I made a mistake a few days ago. I went to the grocery store. I’ve made this mistake before. You would think I’d learn but fuck no. I don’t. I’ve concluded there need to be three lines at the grocery store. One for express. One for regular. One for retards.
This post is not a rant about the grocery store.
It’s a rant about retards.
And social media.
Yes. I am being redundant.
You can’t have social media without retards.
Without retards people would be outside. With their friends. Real friends. Doing things that involve physical activity like biking, walking, eating, drinking, playing, running, fucking, kissing and petting cats. However there is a growing class of people (I use the term “people” loosely here) who don’t have friends. So instead they have Facebook friends.
Seriously, some of you are becoming way to fucking attached to social media. Here in Fort Collins there are a number of statements I can make that will get some panties in a wad. Amongst them are:
“Hippies talk all this shit about saving the Earth but all they do is smoke dope and smell bad.”
“Obama is a cock sucking liar.”
“I don’t like dogs.”
‘The food at Bisetti’s isn’t really that good.”
But if I really wanna piss in some Cornflakes – and by fucking God there is almost nothing I enjoy more than pissing in Cornflakes – all I have to say is . . .
“Google+ is just Facebook only it’s owned by Google instead of Facebook.”
Oh the shit will hit the fan. Shit. Fan. Impact.
I have never seen people turn so red in the face and almost explode. Oh no, Google+ is totally different from Facebook they rave.
Facebook is a digital framework where you post links, photos, videos and status updates in a forum where you can interact with people you know and don’t know.
Google+ is a digital framework where you post links, photos, videos and status updates in a forum where you can interact with people you know and don’t know.
Yea. Totally different. At this point I will be informed that Google+ has a +1 button and (AND!!) video conferencing. My my . . . a +1 button. Well didn’t my world view just shift. No fucking shit? A +1 button? Well eat my shorts. As for video conferencing, I don’t want to talk to my friends on a fucking computer screen.
Yes – I totally agree that the video conferencing thingy is probably very useful for business and such when you do have to deal with people at a distance. I’m not saying Google+ is not a useful tool. It is. What I’m saying is that Google+ is just Facebook with a +1 button and video conferencing.
And I’m saying that you have way too much emotional attachment to your social media.
Which brings me to my next story.
Oh Pintrest. Because we needed Twitter for pictures. Yes, peace in the Middle East has been achieved and starvation has ended. Here in the richest country in the world people came together to create Pintrest and aren’t we all better for it.

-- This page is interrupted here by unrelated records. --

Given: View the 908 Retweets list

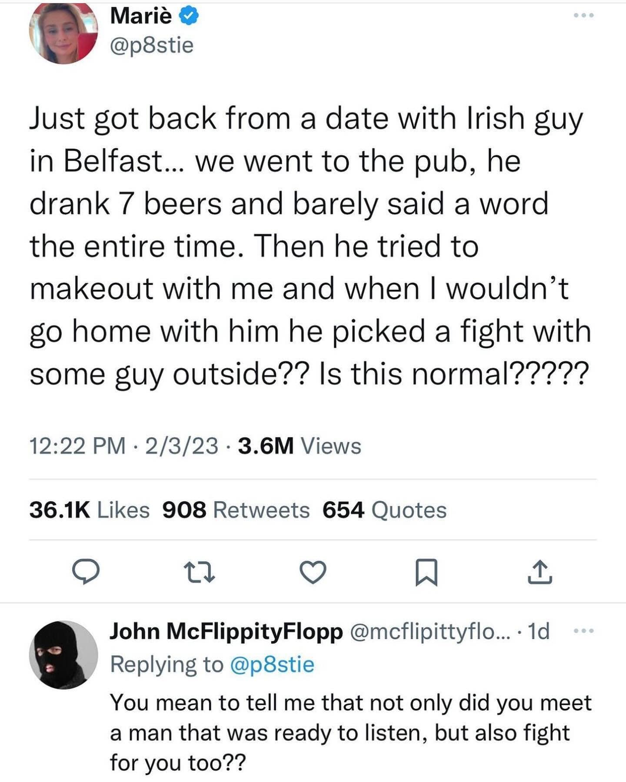Looking at the screenshot, I should click(236, 510).
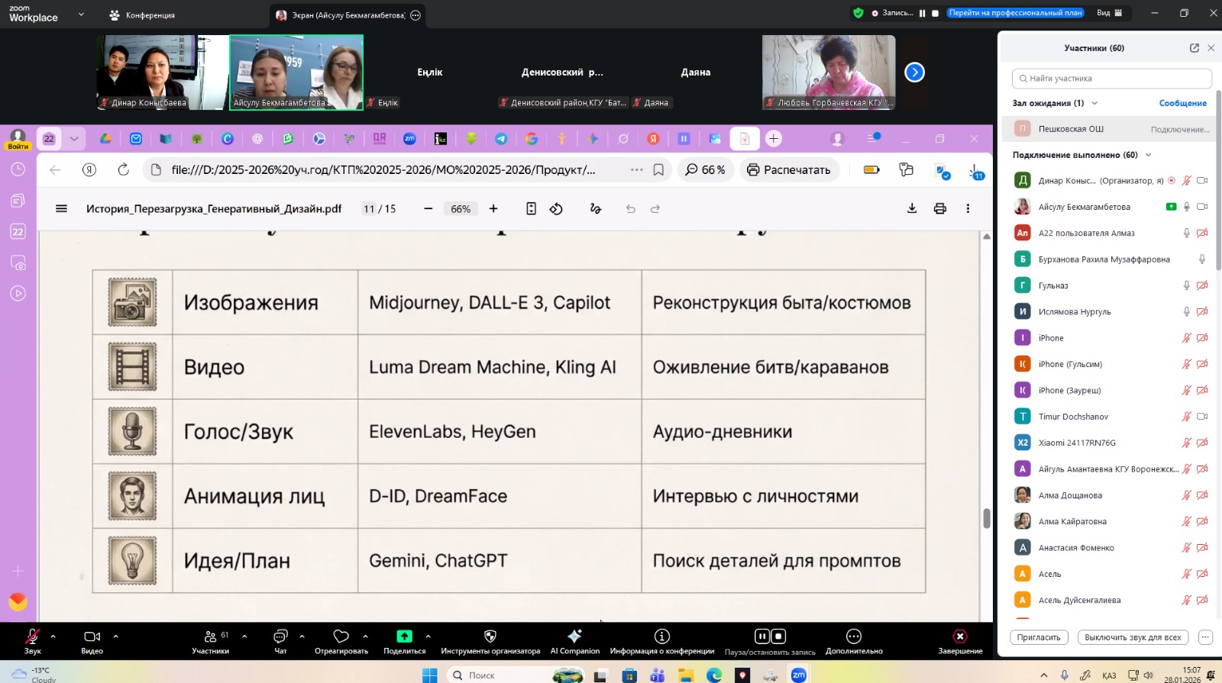
Task: Pause the meeting recording
Action: click(x=761, y=636)
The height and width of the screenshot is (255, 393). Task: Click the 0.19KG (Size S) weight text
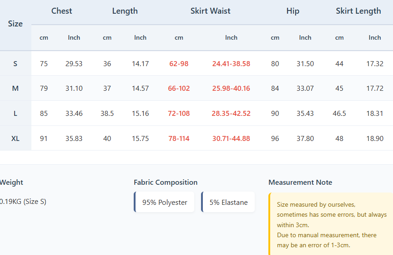tap(23, 202)
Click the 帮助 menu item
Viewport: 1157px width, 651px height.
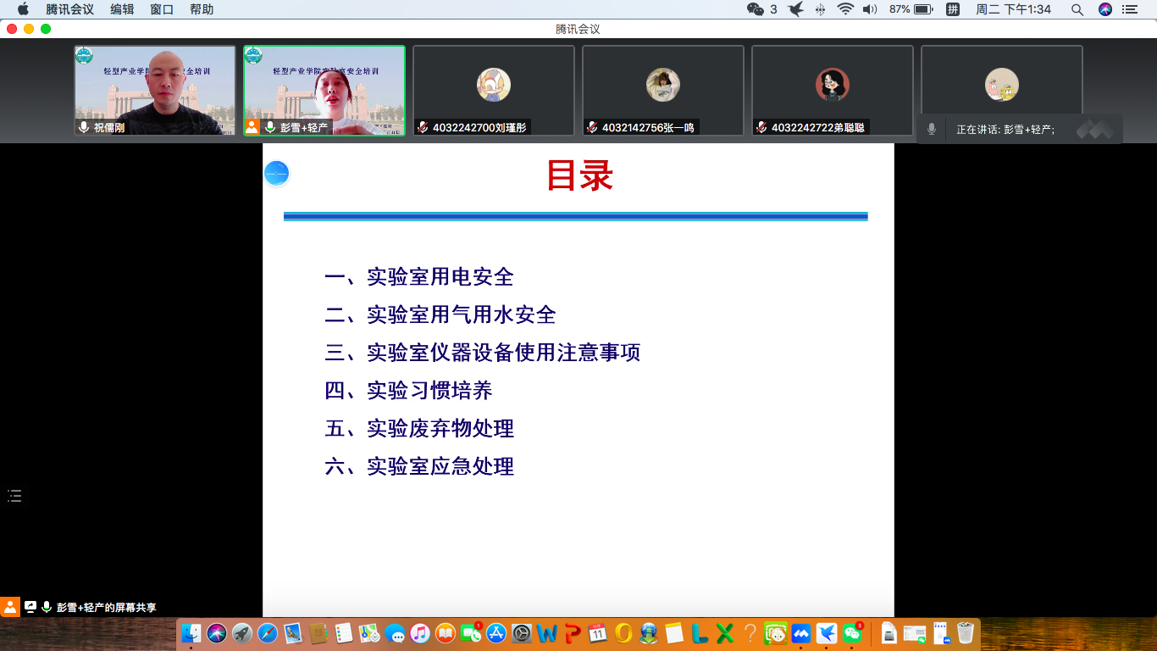click(202, 9)
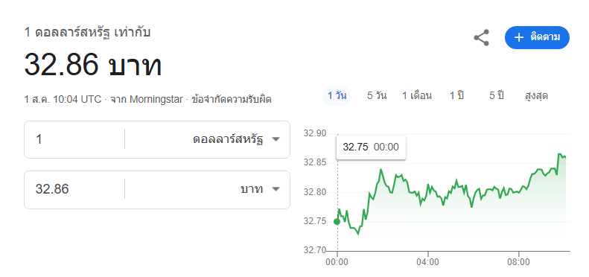589x277 pixels.
Task: Select the บาท currency selector
Action: [x=260, y=189]
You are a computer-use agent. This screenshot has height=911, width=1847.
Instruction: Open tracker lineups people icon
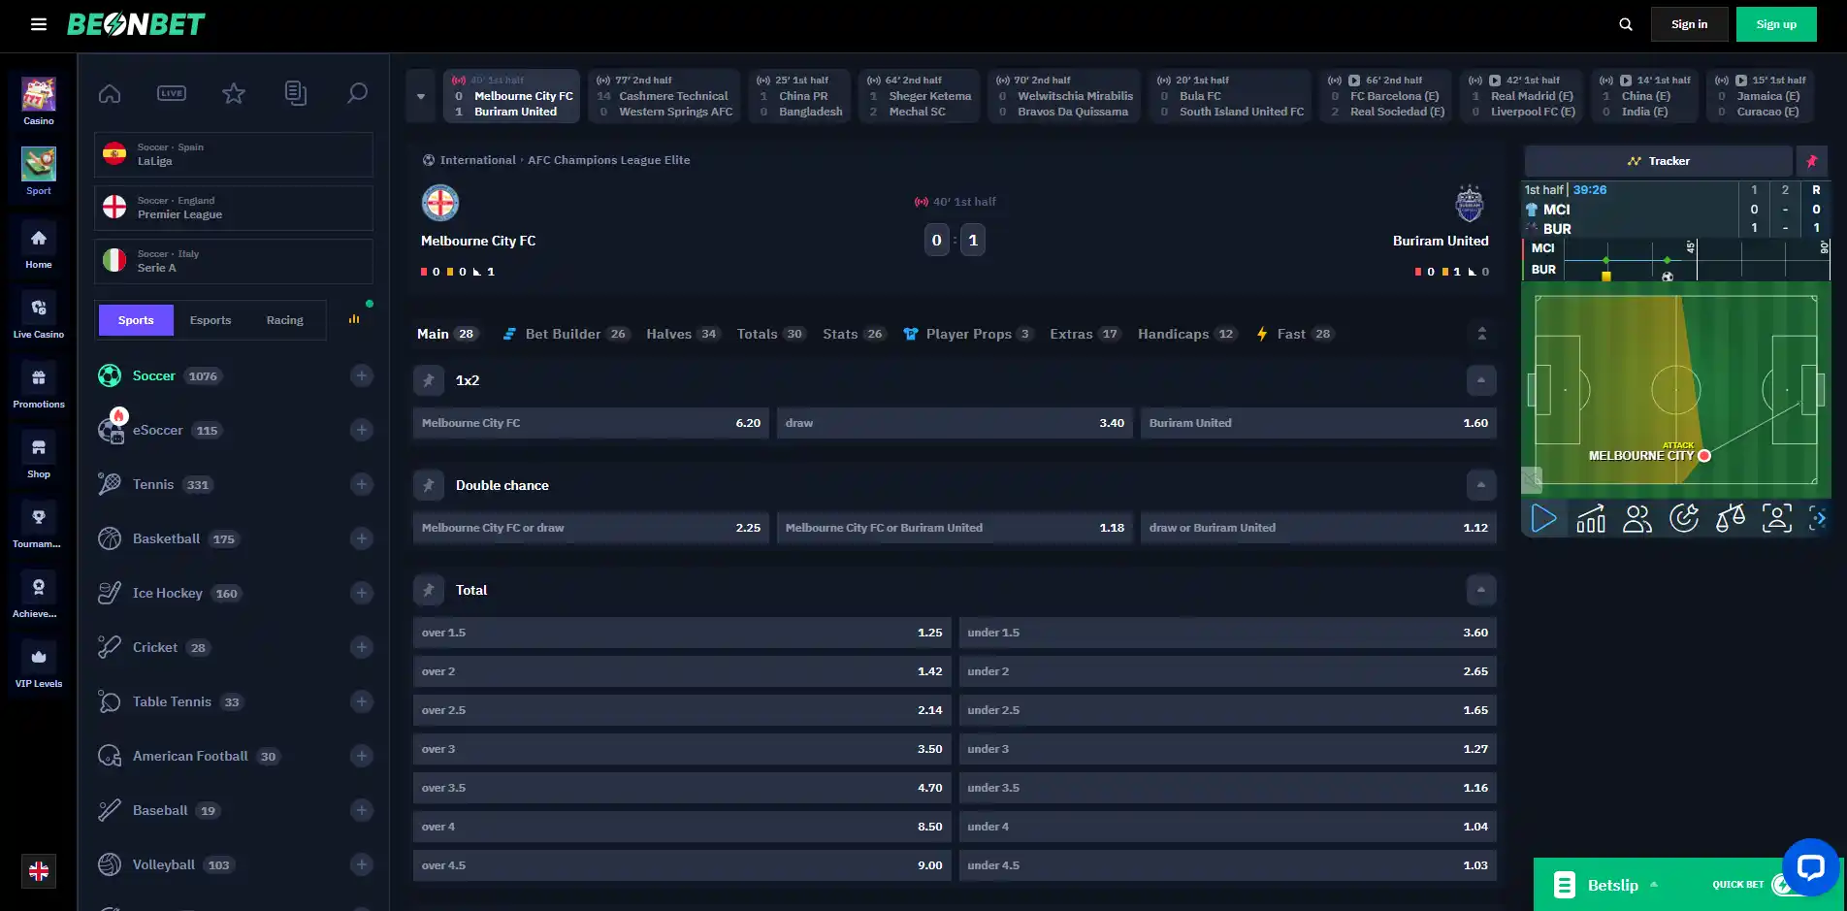(1637, 518)
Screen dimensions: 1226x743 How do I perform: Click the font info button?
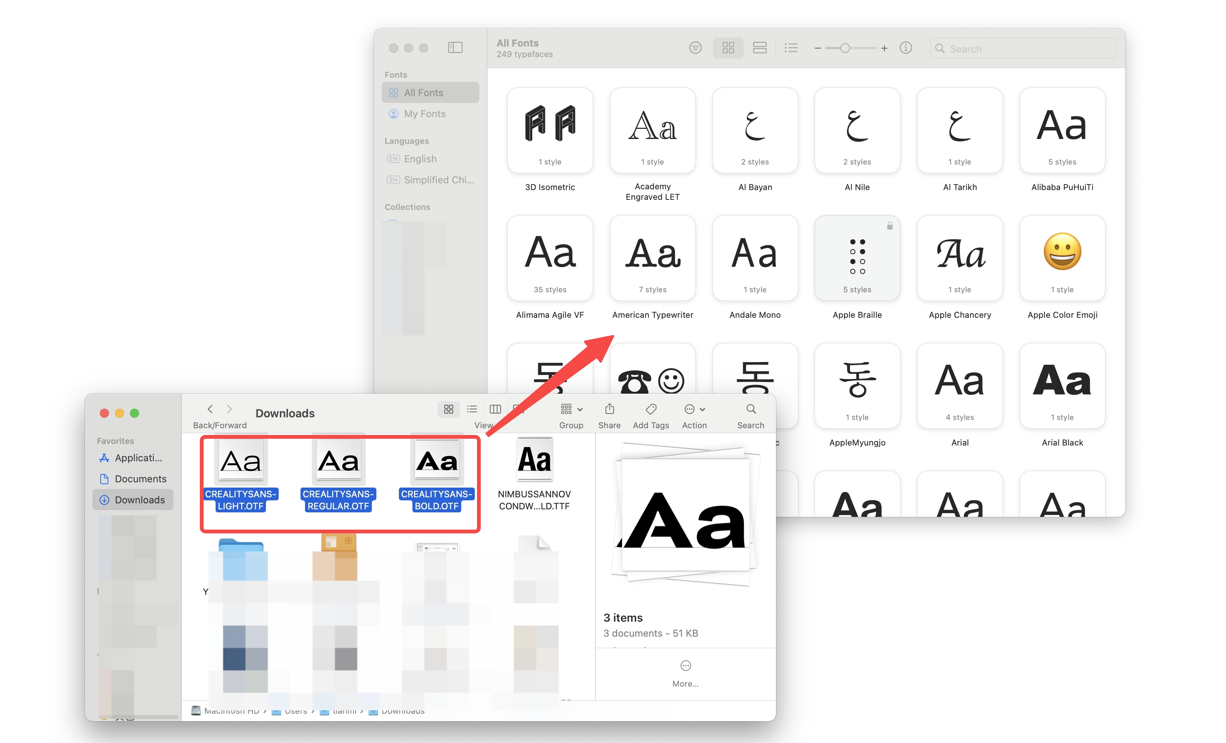906,48
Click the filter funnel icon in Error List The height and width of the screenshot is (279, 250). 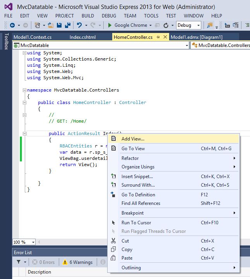tap(19, 262)
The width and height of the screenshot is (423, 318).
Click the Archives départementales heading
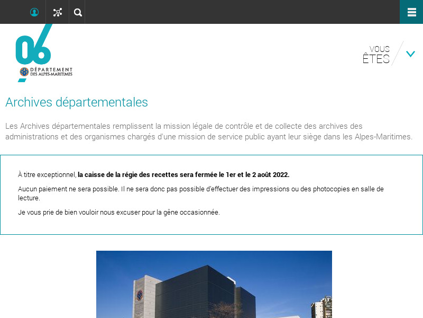coord(76,102)
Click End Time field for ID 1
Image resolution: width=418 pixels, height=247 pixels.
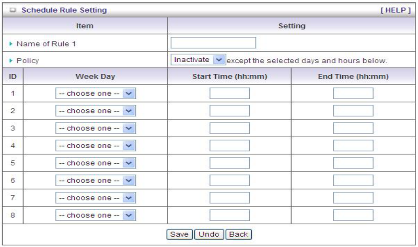coord(353,94)
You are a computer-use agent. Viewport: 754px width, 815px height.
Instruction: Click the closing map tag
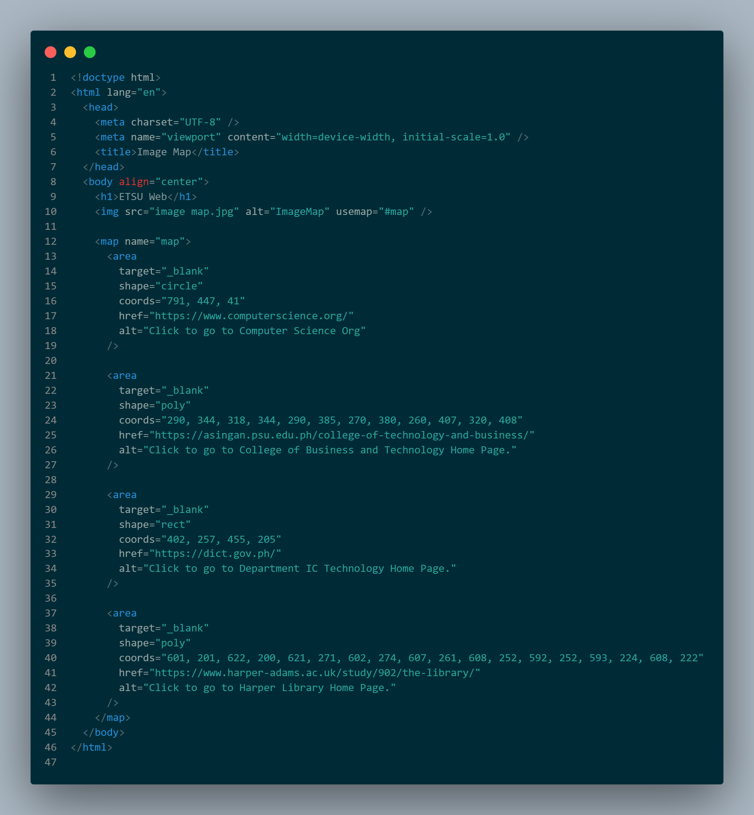[113, 718]
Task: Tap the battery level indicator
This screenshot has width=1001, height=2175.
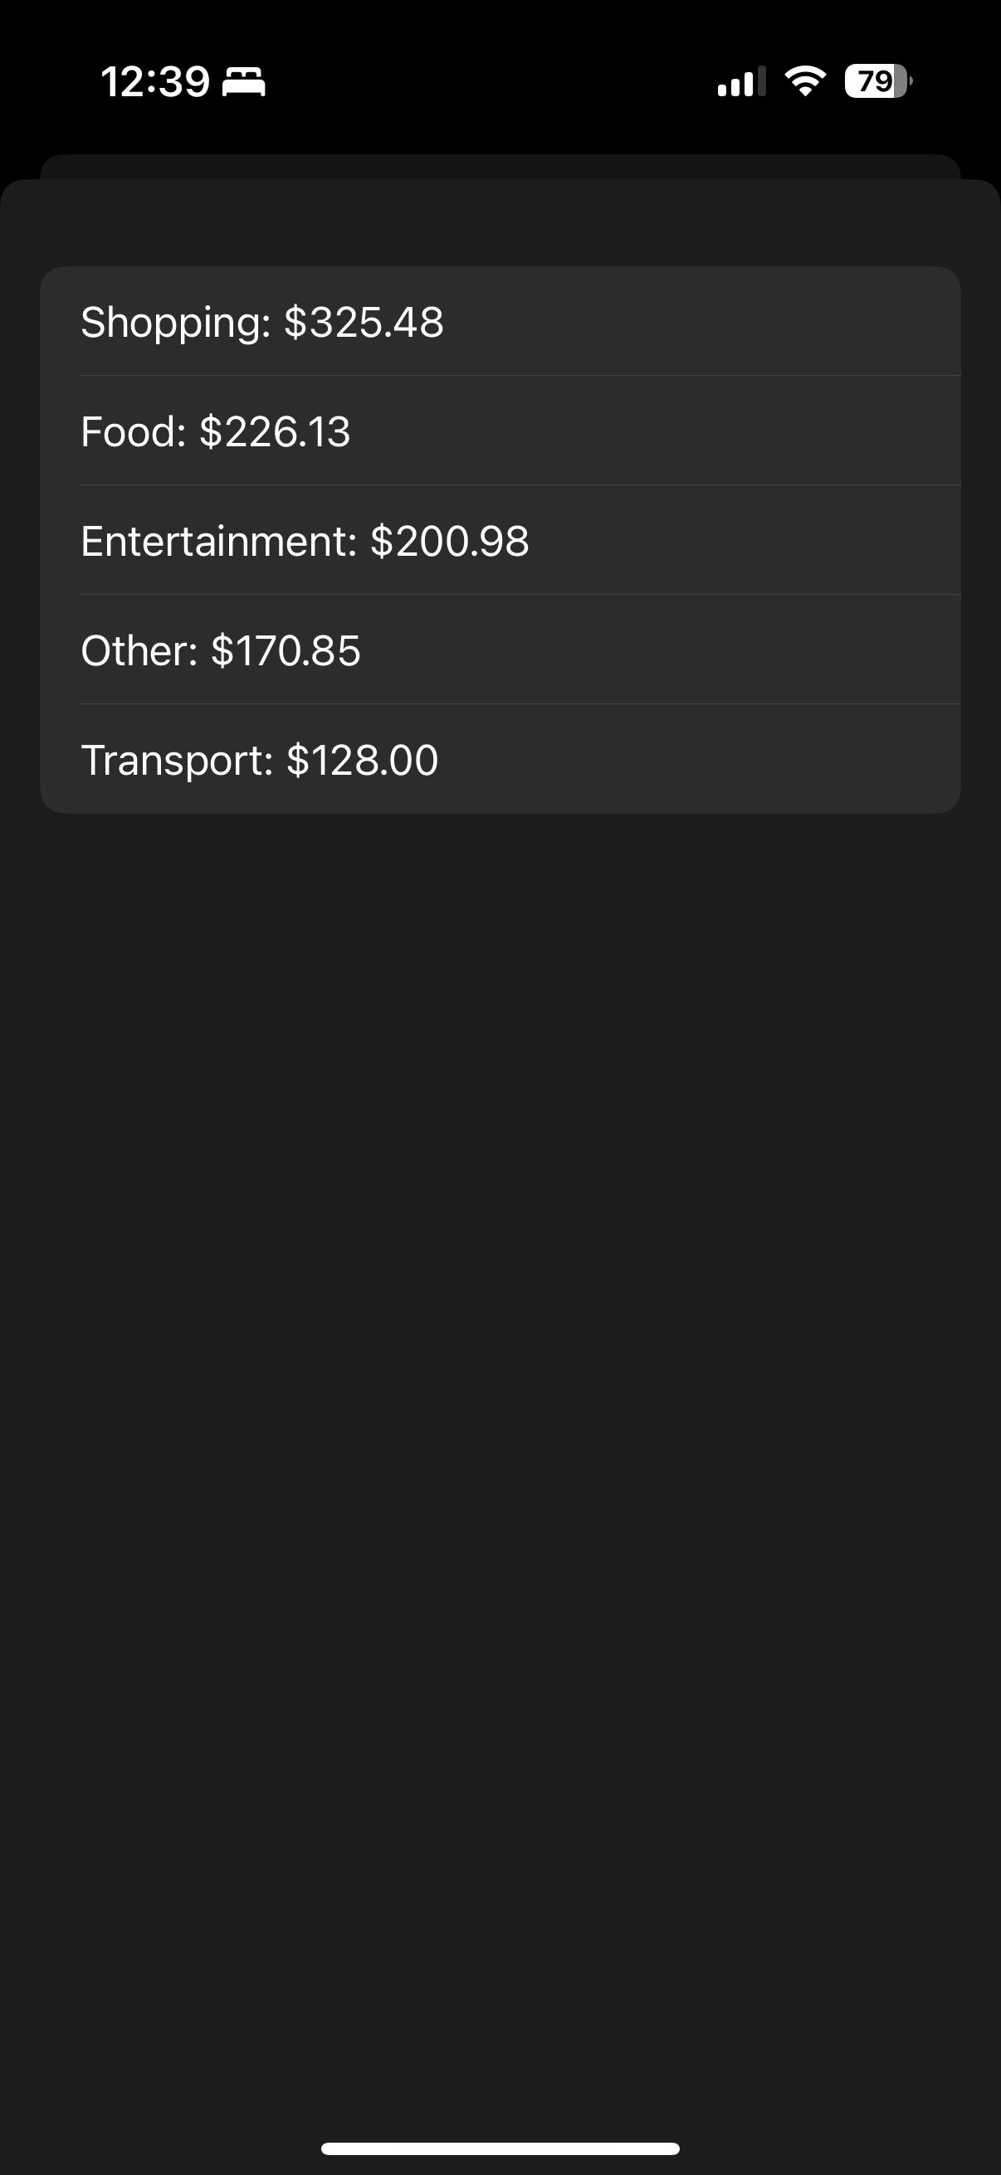Action: (879, 81)
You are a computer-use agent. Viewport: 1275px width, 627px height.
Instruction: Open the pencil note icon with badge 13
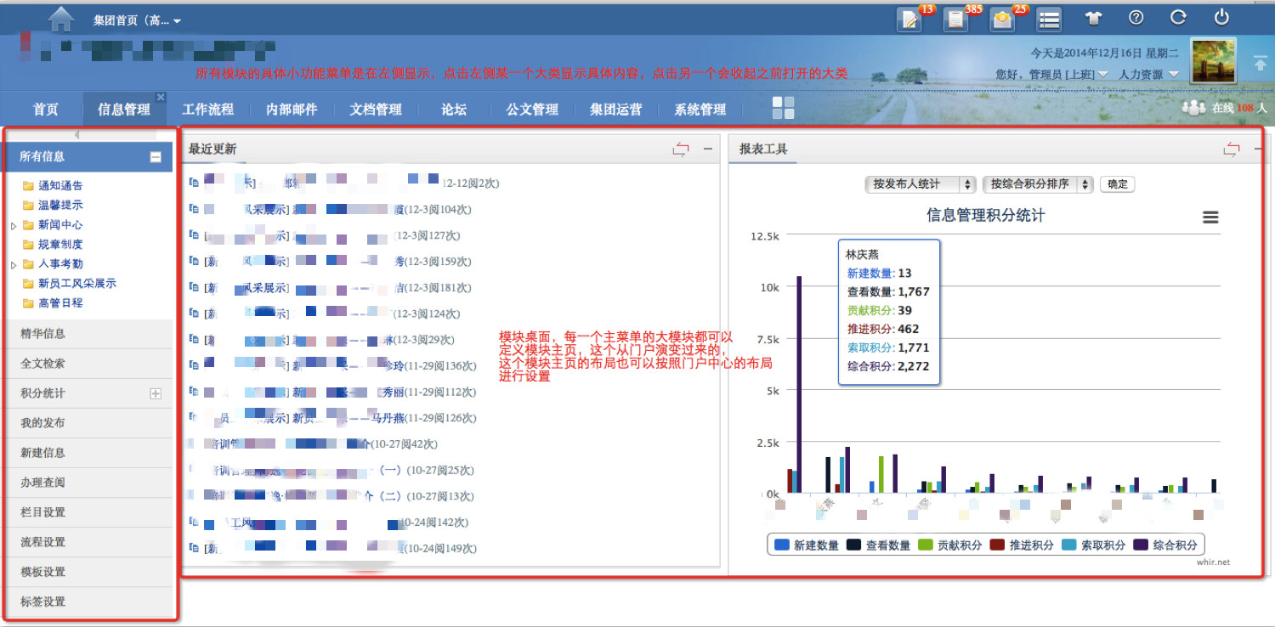910,20
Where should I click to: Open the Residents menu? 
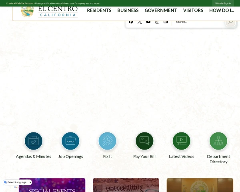click(99, 10)

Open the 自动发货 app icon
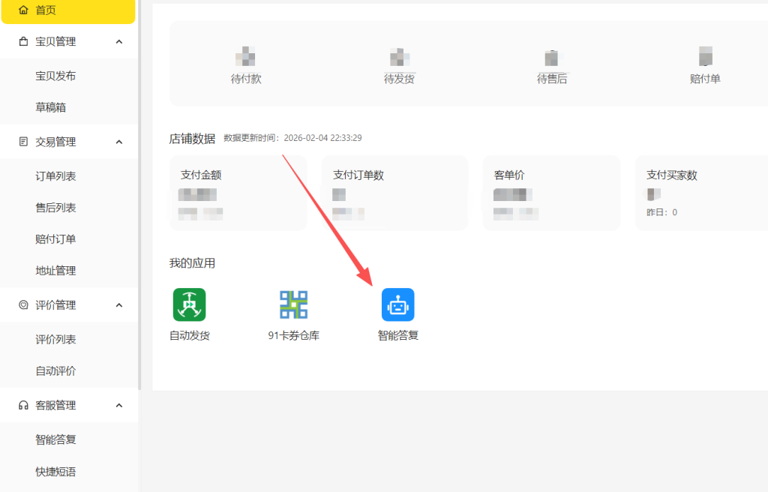[x=189, y=305]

Some chyck who claims to be a photographer and a lawyer actually read the TOU for Pintrest. There’s a concept. Actually reading the TOU. Who does that? I don’t. TOUs for social media are a whole other rant, so I’ll save it. Let me get to the important part.
She reads the TOU, finds out that when you post to Pintrest you agree that if Pintrest is sued for copyright infringement you will pay the legal bills and damages for Pintrest. So she writes a blog post about this. So far, so good. The title of this blog post?
“Why I Tearfully Deleted My Pinterest Inspiration Boards”
Really? “Tearfully”? Are. You. Fucking. Kidding? No, you are not. You cried over killing off a social media account? Fuck me running Rachel. Are you sure the real problem is the Pintrest TOU? ‘Cause I’m thinking the problem might be your emotional attachment to social networking. You need to get a cat. Or a dog. Or a boyfriend. Or a girlfriend. Or a boyfriend and a girlfriend. Or a hobby (besides social media). Or a vibrator. Or . . . some fucking friends. TURN OFF THE COMPUTER AND GO THE FUCK OUTSIDE!!!!!
I have a Pintrest via Facebook. I’ve looked at it about 10 times and I’m pretty certain that I will be able to go my entire life without pinning anything. Especially since you aren’t suppose to pin your own stuff. I’m a selfish bastard and I don’t promote other people & products unless they pay me or I really like them.
In the end there are, as of this time, only two “forms” of social media. Facebook and Twitter.
MySpace, LinkedIn, Google+ – they are all Facebook.
500px, Flickr, Dig, Pintrest – they are all Twitter.
If this statement offends you so severely that you feel the need to write me a nasty email in response you should probably channel that effort into getting over your daddy issues.